2. If the above conditions are not met and the counter exceeds 16 times, the content of the accumulation area is compressed by deleting the read data. Set readIndex to 0. Remember the pointer structure of ByteBuf?

public ByteBuf discardSomeReadBytes() {
    this.ensureAccessible();
    if (this.readerIndex == 0) {
        return this;
    } else if (this.readerIndex == this.writerIndex) {
        this.adjustMarkers(this.readerIndex);
        this.writerIndex = this.readerIndex = 0;
        return this;
    } else {
        //Read pointer exceeded Buffer Clean up half the capacity
        if (this.readerIndex >= this.capacity() >>> 1) {
            //Copy from readerIndex Start, copy this.writerIndex - this.readerIndex length
            this.setBytes(0, this, this.readerIndex, this.writerIndex - this.readerIndex);
            //writerIndex=writerIndex-readerIndex
            this.writerIndex -= this.readerIndex;
            this.adjustMarkers(this.readerIndex);
            //Reset the read pointer to 0
            this.readerIndex = 0;
        }

        return this;
    }
}

We see that discardSomeReadBytes mainly copy unread data to the original Buffer, reset readerIndex and writerIndex.

We see that we finally call the fireChannelRead method, trying to send the data in the array to the handler later. Why did you do that? Reasonably, at this point, the array can't be empty. Why should we send it again so cautiously?

If it is a single decoder, it needs to be sent, because the word decoder will not be sent in the callDecode method.

summary

It can be said that ByteToMessageDecoder is the core of the decoder.

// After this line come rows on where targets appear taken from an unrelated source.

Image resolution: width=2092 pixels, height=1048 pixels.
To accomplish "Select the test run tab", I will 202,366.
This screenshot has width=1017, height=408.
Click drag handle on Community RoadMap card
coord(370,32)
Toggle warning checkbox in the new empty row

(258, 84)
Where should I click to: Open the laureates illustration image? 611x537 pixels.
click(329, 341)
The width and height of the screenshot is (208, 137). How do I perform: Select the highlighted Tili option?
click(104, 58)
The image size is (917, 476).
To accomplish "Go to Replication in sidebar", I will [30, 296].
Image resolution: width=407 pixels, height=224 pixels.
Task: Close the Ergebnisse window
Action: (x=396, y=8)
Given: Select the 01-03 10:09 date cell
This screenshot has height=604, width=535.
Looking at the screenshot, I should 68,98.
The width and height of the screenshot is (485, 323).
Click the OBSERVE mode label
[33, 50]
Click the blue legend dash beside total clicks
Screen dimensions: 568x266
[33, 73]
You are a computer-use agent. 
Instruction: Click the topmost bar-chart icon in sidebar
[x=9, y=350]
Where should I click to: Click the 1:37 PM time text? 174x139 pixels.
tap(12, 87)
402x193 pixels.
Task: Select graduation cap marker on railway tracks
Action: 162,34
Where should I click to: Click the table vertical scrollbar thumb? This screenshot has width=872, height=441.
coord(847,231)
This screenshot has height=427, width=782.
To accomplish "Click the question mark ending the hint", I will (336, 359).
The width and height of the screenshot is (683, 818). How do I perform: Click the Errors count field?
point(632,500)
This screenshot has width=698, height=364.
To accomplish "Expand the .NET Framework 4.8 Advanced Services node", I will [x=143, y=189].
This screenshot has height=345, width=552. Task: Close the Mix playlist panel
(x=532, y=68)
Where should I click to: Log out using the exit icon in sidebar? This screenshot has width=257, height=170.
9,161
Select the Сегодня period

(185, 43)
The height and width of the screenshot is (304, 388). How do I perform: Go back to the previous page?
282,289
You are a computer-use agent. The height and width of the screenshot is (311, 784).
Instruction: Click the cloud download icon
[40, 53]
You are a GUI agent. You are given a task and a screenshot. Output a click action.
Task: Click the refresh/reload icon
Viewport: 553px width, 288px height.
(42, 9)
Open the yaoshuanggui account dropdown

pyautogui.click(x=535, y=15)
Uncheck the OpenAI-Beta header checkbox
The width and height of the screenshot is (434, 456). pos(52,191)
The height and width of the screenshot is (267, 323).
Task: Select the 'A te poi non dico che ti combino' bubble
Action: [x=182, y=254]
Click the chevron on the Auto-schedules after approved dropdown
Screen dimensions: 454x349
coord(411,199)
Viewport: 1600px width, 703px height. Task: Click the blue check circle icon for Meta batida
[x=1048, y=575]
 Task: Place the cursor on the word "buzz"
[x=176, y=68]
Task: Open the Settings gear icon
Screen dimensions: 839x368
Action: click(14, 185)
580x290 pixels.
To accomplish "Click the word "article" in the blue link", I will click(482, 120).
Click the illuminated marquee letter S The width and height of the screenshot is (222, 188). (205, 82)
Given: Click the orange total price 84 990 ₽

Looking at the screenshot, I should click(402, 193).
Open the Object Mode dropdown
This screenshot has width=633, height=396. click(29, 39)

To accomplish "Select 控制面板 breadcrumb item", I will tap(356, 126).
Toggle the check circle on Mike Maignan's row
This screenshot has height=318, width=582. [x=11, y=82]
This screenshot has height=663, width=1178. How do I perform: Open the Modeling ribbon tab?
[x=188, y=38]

Netty uses the template pattern here, and the decode method is the method left for the extension of subclasses.

The main logic is to put all the data into the accumulation area, decode the data from the accumulation area and put it into an array. ByteToMessageDecoder will loop the array to call the handler method behind, sending the data frame by frame to the business handler. Complete this decoding logic.

In this way, whether it is sticking or unpacking, it can be perfectly realized.

All Netty decoders can be extended on this type, depending on the implementation of decode. Just follow the ByteToMessageDecoder agreement.